Cruzar as fronteiras entre o suspense erótico e o noir queer é uma ousadia excitante – e é justamente nesse encontro que Ato Noturno conquista.
Exibido na Mostra Internacional de Cinema de São Paulo 2025 e com estreia prevista para 15 de janeiro nos cinemas, o novo longa de Filipe Matzembacher e Marcio Reolon transforma o sexo em instrumento político.
A história acompanha Matias (Gabriel Faryas), um ator em busca de espaço, e Rafael (Cirillo Luna), um político em ascensão. Entre eles nasce uma relação clandestina, marcada por desejo, poder e perigo. Unidos por um fetiche arriscado, eles testam os limites entre prazer e exposição.
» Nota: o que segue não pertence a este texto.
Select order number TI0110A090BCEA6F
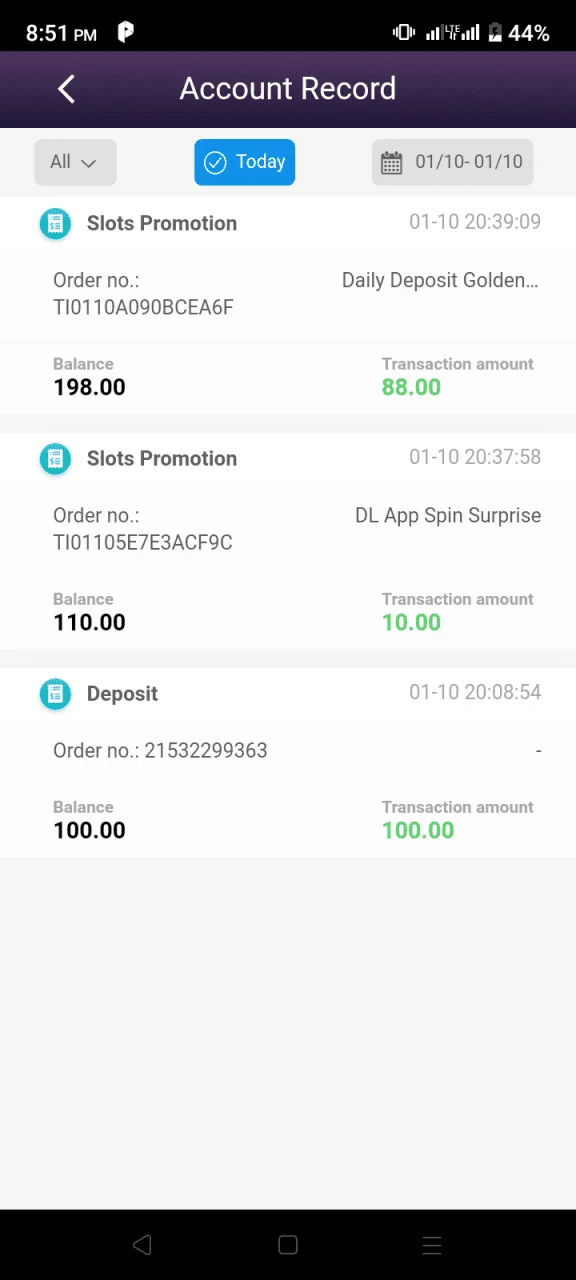 (x=143, y=307)
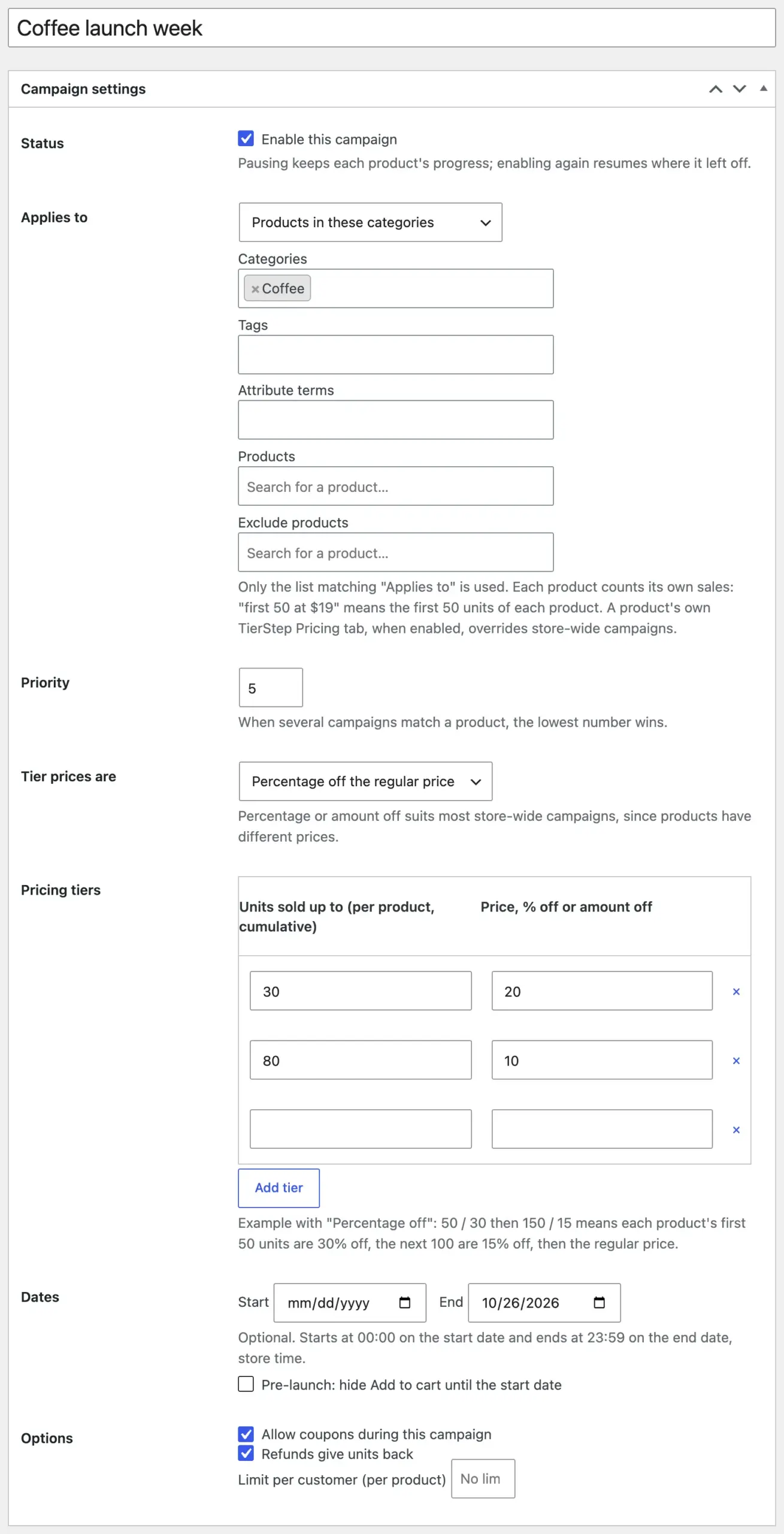Open the Tier prices are dropdown

tap(365, 781)
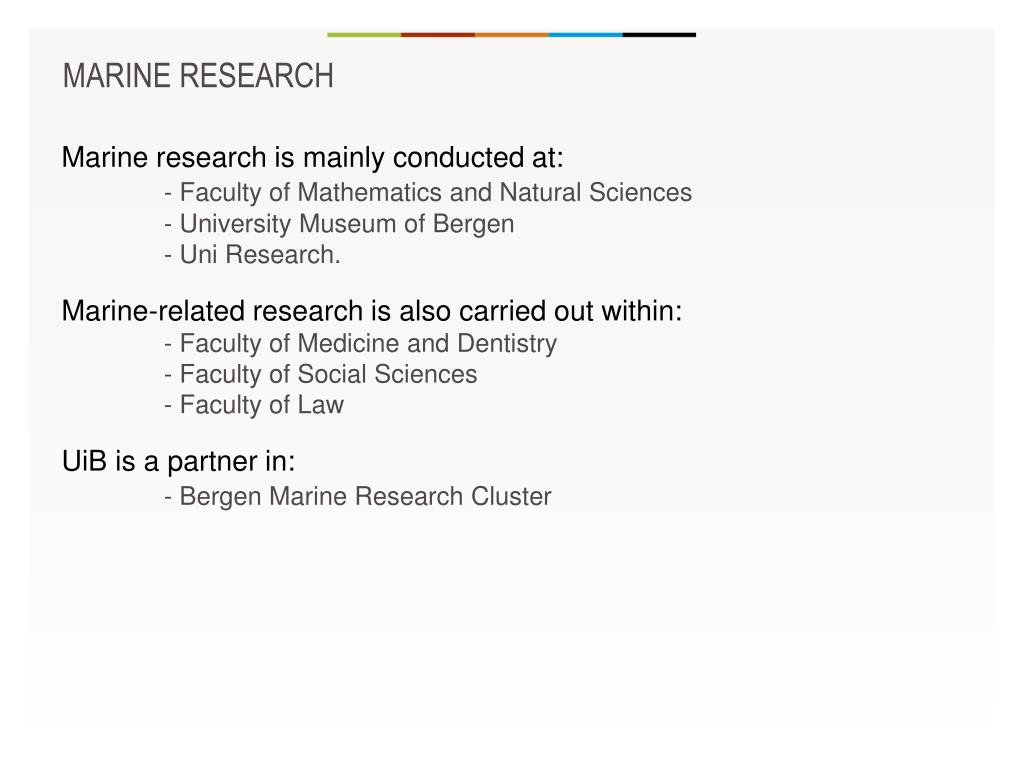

À medida que a visibilidade e a ambição crescem, o risco passa a integrar suas existências.

O filme é ambientado em Porto Alegre, uma cidade que, assim como a narrativa dos personagens, oscila entre liberdade e conservadorismo, entre o corpo que quer existir e o olhar que o vigia. Como gaúcha e moradora da cidade, foi reconfortante ouvir o sotaque, reconhecer os espaços e ver os lugares por onde passo diariamente ganharem novos sentidos.
Em Ato Noturno, esses cenários se transformam em espetáculo, por vezes dolorosa, mas conduzida com tamanha sensibilidade que a dor se recusa a virar identidade. Aqui, ela se converte em tesão. Nas mãos de Matzembacher e Reolon, Porto Alegre é um corpo vivo: uma ferida que insiste em sangrar, mas em uma pele que se expõe para continuar vivendo.
A fotografia, sempre dividida entre luz e penumbra, cria uma sensação constante de voyeurismo, como se o público participasse de algo íntimo e proibido. A trilha sonora, pulsante, acompanha o compasso do desejo e do medo, tornando o som tão expressivo quanto o toque.

A química entre Faryas e Luna é hipnótica. Há uma fisicalidade recorrente no filme, mas entre eles ela se revela delicada e inquieta: o olhar que hesita, o corpo que cede ao perceber-se visto. O destaque também vai para Henrique Barreira, que interpreta Fábio — colega de Matias que disputa um papel em uma série e, ao mesmo tempo, reflete as inseguranças e ambições do protagonista. Sua presença reforça o tema do desempenho: no palco, na cama, na vida pública.

O grande mérito de Ato Noturno é ir além do erotismo. O filme desnuda o desejo e o perigo como partes inevitáveis da liberdade. Enquanto a sociedade tenta domesticar quem foge da norma, os diretores permitem que seus personagens existam nas sombras — não para se esconder, mas para respirar. Até que transborde, a ponto de nem eles nem nós querer vê-los ocultos.
Cada cena carrega o peso do olhar social e da culpa aprendida. E é nesse espaço entre exposição e repressão que o filme encontra sua essência: o amor como resistência, o desejo como afirmação política.
No fim, Ato Noturno é menos sobre o sexo em si e mais sobre o direito de sentir — sobre corpos que recusam amarras, mesmo quando o mundo insiste em prendê-los.